Abstract

68 Background: The optimal management of men with PSA failure following initial prostate cancer therapy based on comorbidity is unknown. We investigated the impact that PSA doubling time (DT) and comorbidity had on the risk of all cause (AC), prostate cancer-specific (PCS) and other cause mortality (OCM) following PSA failure. Methods: Between 1995 and 2001, 206 men with unfavorable-risk PC were randomized to receive radiation therapy alone or in combination with 6 months of androgen deprivation therapy (ADT). After a median follow up of 16.2 years, 108 men experienced PSA failure (85, no or minimal; 23, moderate to severe comorbidity) and formed the study cohort. Cox and Fine-Gray regression analysis was used to determine whether PSA DT was associated with the risk of ACM and PCSM/OCM respectively, stratified by ACE-27 comorbidity score. Results: After a median follow up of 13.71 years following PSA failure, 81 of the 108 men (75%) died.
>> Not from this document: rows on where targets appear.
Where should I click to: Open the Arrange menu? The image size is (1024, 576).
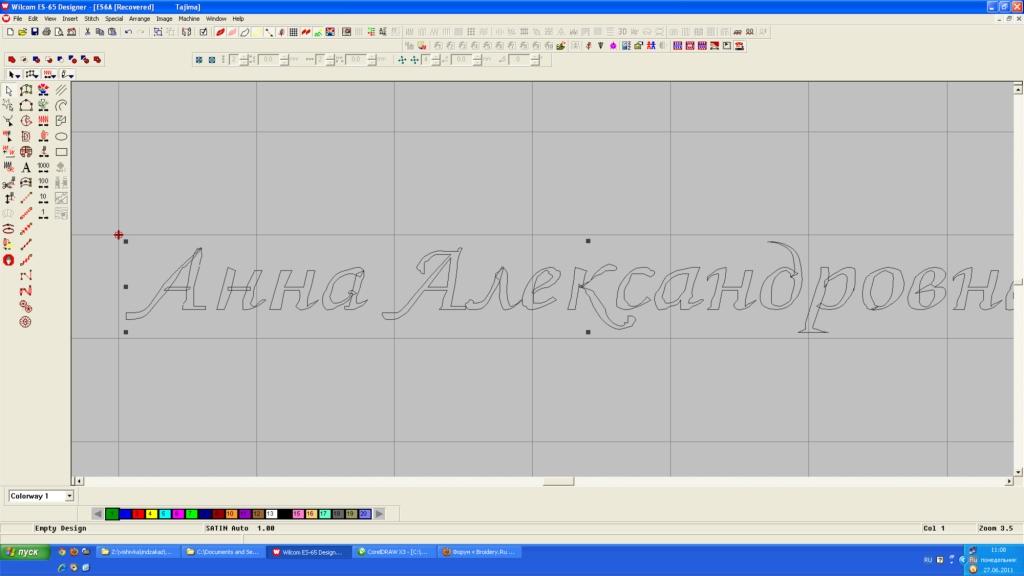(x=139, y=19)
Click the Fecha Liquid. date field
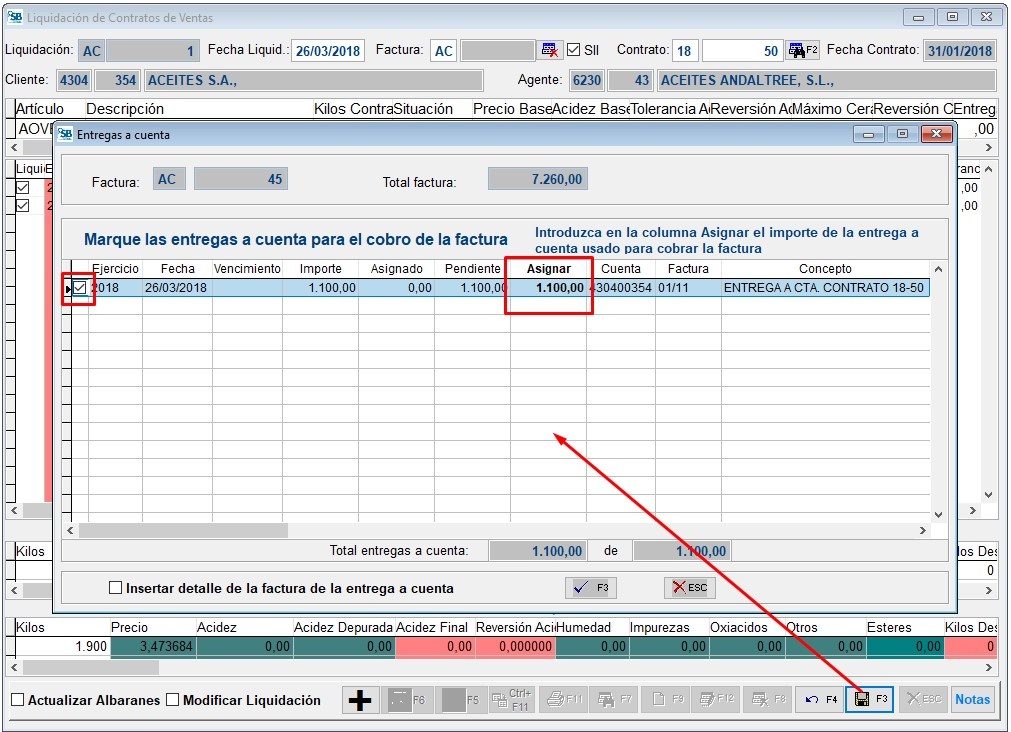 coord(328,51)
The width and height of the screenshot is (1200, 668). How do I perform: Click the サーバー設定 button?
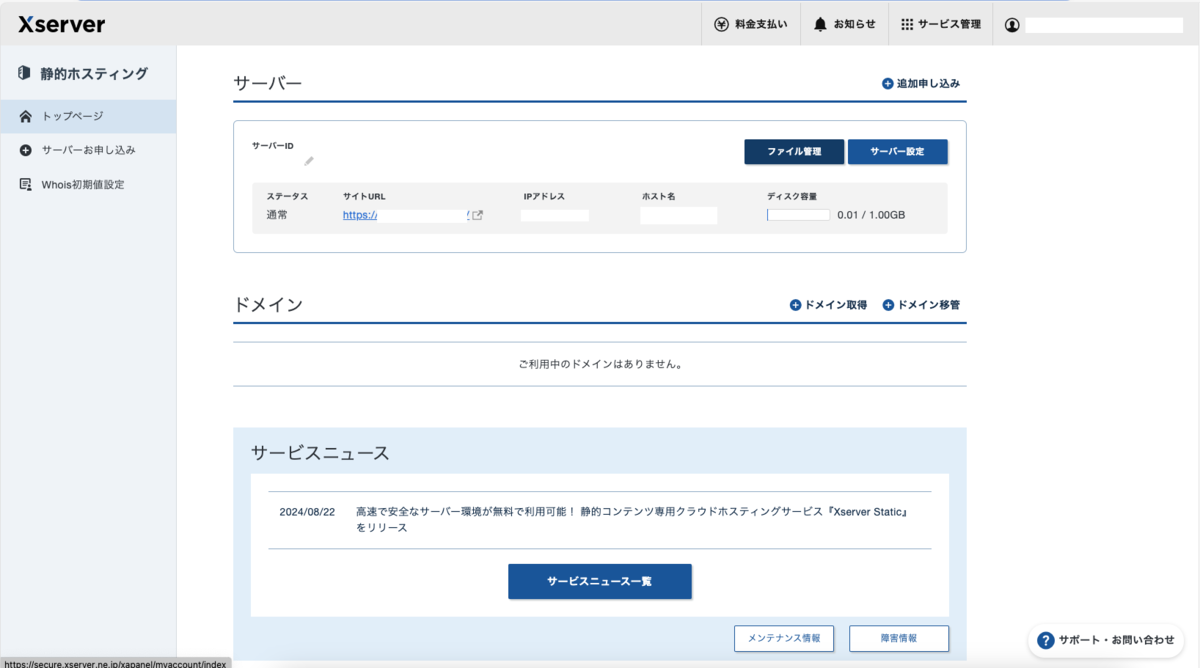(x=897, y=151)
Longer PSA DT was associated with a decreased risk of PCSM in men with no/minimal (AHR 0.33, 95% CI 0.17-0.65, p= 0.001) and moderate/severe comorbidity (AHR 0.014, 95% CI 0.002-0.129, p= 0.0002) with a trend toward an increased risk of OCM in men with no/minimal (AHR 1.42, 95% CI 0.94-2.16, p= 0.10) and moderate/severe comorbidity (AHR 1.68, 95% CI 0.85-3.35, p= 0.14). However, increasing PSA DT was only associated with a decreased risk of ACM in men with no/minimal (AHR 0.69, 95% CI 0.50-0.96, p = 0.03) but not moderate/severe comorbidity (AHR 0.95, 95% CI 0.51-1.78, p= 0.87). Conclusions: The extent and natural history of comorbidity as well as PSA DT should be taken into consideration when deciding on appropriate management and/or clinical trial eligibility at the time of PSA failure. Specifically, randomized studies are needed to determine whether survival is prolonged in men with life-shortening comorbidity with salvage ADT at the time of PSA failure versus surveillance and reserving ADT use for symptomatic progression. For all other men, trials comparing ADT with or without novel agents shown to prolong survival in men with metastatic castrate resistant PC is warranted.